Самостоятельную жизнь получает в замятинском романе образ текста. Являясь важным элементом предметной детализации произведения (рукопись лежит на столе, она раскрывается, на нее падает слеза 0-90, на нее бросает свои чулки I, герой вынужден скрывать написанное от постороннего взгляда и т.д.), образ текста приобретает сюжетообразующую роль: он влияет на судьбы действующих лиц, в том числе и на судьбу самого творца. Рукопись читают, о ней доносят, она становится причиной провала заговорщиков (авантюрная линия романа), основой предположений I-330 о предательстве Д-503 (любовная линия), метафорическим воплощением внутреннего преображения Д-503 (образ упавшей рукописи).

“Чулки - брошены у меня на столе, на раскрытой (193-й) странице моих записей. Второпях я задел за рукопись, страницы рассыпались и никак не сложить по порядку, а главное - если и сложить, все равно - не будет настоящего порядка, все равно - останутся какие-то пороги, ямы, иксы”.

Падение рукописи символически выражает беспорядок, иррациональность универсума. Падая, рукопись рассыпается на отдельные, не связанные друг с другом фрагменты, утрачивая, таким образом, художественную целостность, но при этом “упавшая” рукопись начинает адекватно воспроизводить структуру распавшегося на хаотические фрагменты мира.

Автор, создатель рукописи дважды меняет в романе свой облик: сначала духовно воскресает, затем погибает. После появления у Д-503 “неизлечимой души” развертывается трагическая история его “гибели”. Возникшая было многомерность его сознания сводится к одномерности при помощи Великой Операции, используемой в Едином Государстве как радикальный метод “идеологического” воздействия на жителей. Предчувствуя это, Д-503 прощается с читателями: “Я ухожу - в неизвестное. Это мои последние строки. Прощайте - вы, неведомые, вы, любимые, с кем я прожил столько страниц, кому я, заболевший душой, - показал всего себя, до последнего смолотого винтика, до последней лопнувшей пружины... я ухожу”; “Я не могу больше писать - я не хочу больше!”

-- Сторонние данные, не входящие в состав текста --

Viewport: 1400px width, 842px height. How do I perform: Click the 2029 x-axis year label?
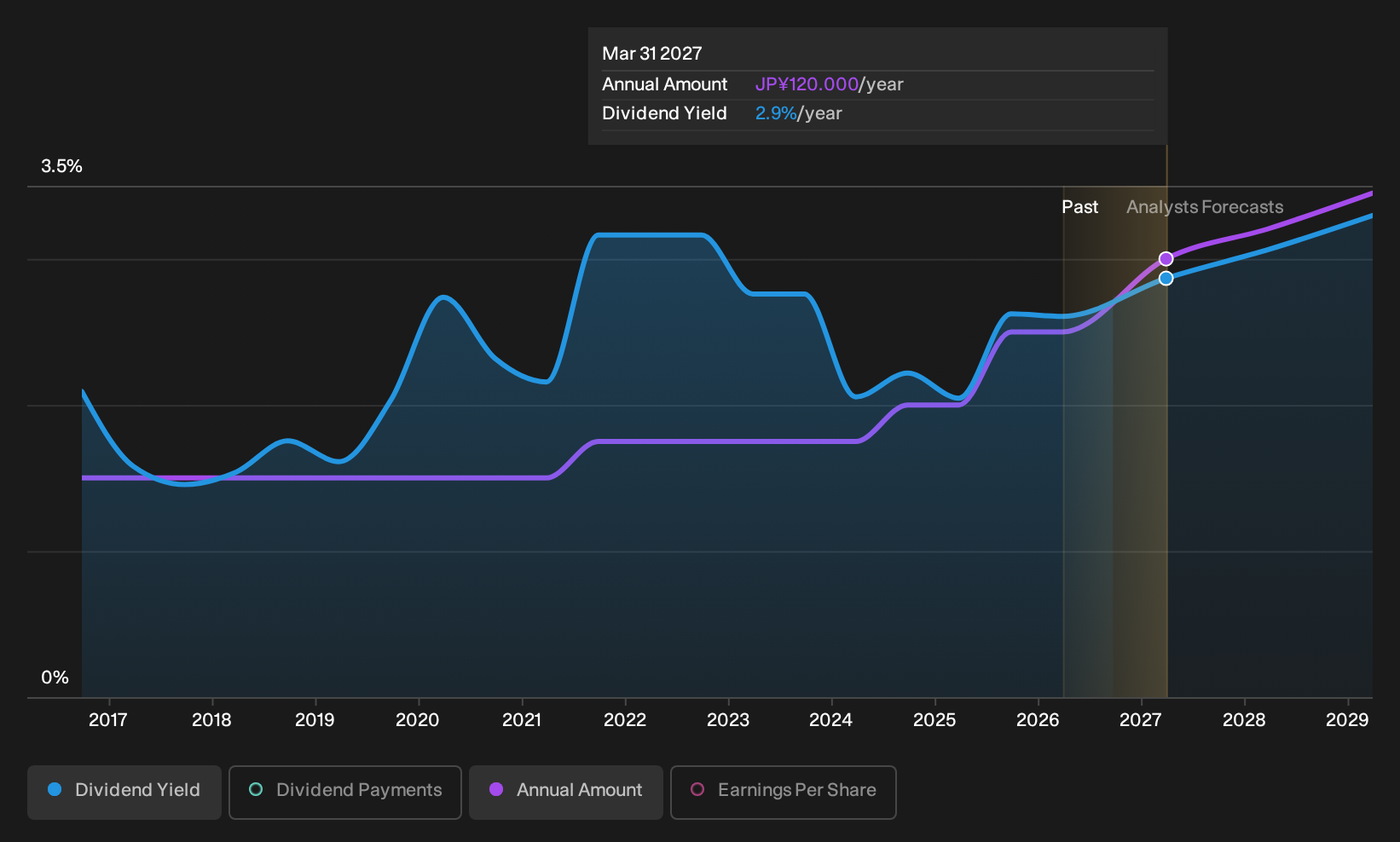[1347, 720]
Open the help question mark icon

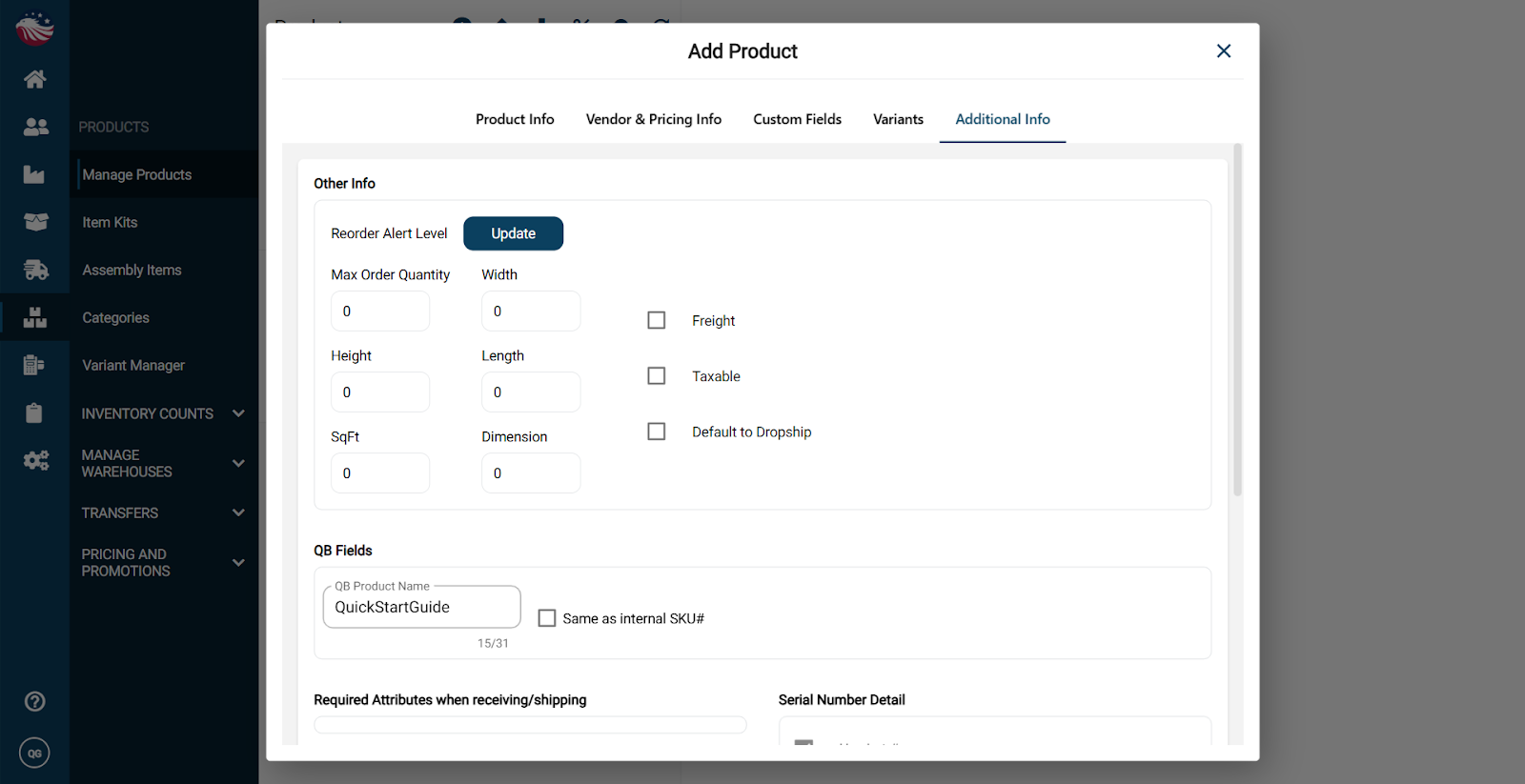(x=35, y=701)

После операции отношения между строителем Интеграла и его рукописью меняются. Писатель не узнает собственной работы: “Неужели я, Д-503, написал эти двести двадцать страниц? Неужели я когда-нибудь чувствовал - или воображал, что чувствую это? Почерк - мой. И дальше - тот же самый почерк, но, к счастью, только почерк. Никакого бреда, никаких нелепых метафор, никаких чувств: только факты”. Теперь, когда из головы Д-503 вытащили какую-то занозу, он вновь возвращается к “ясному” взгляду на мир, к первоначальному типу текста (“И я надеюсь - мы победим. Больше: я уверен - мы победим. Потому что разум должен победить”).

Кольцевая композиция романа о романе - возвращение повествователя к исходному рубежу - будто бы подвергает сомнению мотив, звучавший на многих страницах романа, - мотив невозможности победить духовное начало.

Вернемся, однако, к сюжету “романа о романе” - замыслу, которым руководствуется Д-503, и его осуществлению.

Приступая к созданию романа, Д-503 рассматривает “действительность” как “материал”, легко поддающийся замыслу.

По ходу развертывания текста между замыслом Д-503 и возможностями его воплощения возникает конфликт. Так, поначалу Д-503 претендует на создание одической поэмы, сама возможность введения авантюрного сюжета (заговор, столкновение между бунтовщиками и Единым Государством) представляется ему абсурдной (“у нас ничего не случается, не может случаться”). Далее Д-503 сетует, что вместо поэмы у него “выходит какой-то фантастический авантюрный роман”. Ему приходится доказывать читателям, что только “густой приключенческий сироп” позволит им проглотить “все горькое”, что он собирается им предложить. Авантюрный сюжет служит завязкой любовного сюжета, которому, как представлялось вначале, также нет места в повествовании о совершенном мире. Под давлением естественного хода событий задуманная поэма превращается в роман (любовный, психологический и авантюрный), в лирическую поэму. История этого превращения, история победы естественного хода вещей над рациональным замыслом - один из важнейших аспектов романа о романе, а главное - романа в целом. Сюжет романа о романе доказывает, что претензии Единого Государства изменить природу несостоятельны, что мир не пластичен и не подчиняется идеям, его можно уничтожить, но нельзя изменить, он развивается по своим собственным законам и на уровне жизни, и на уровне творчества.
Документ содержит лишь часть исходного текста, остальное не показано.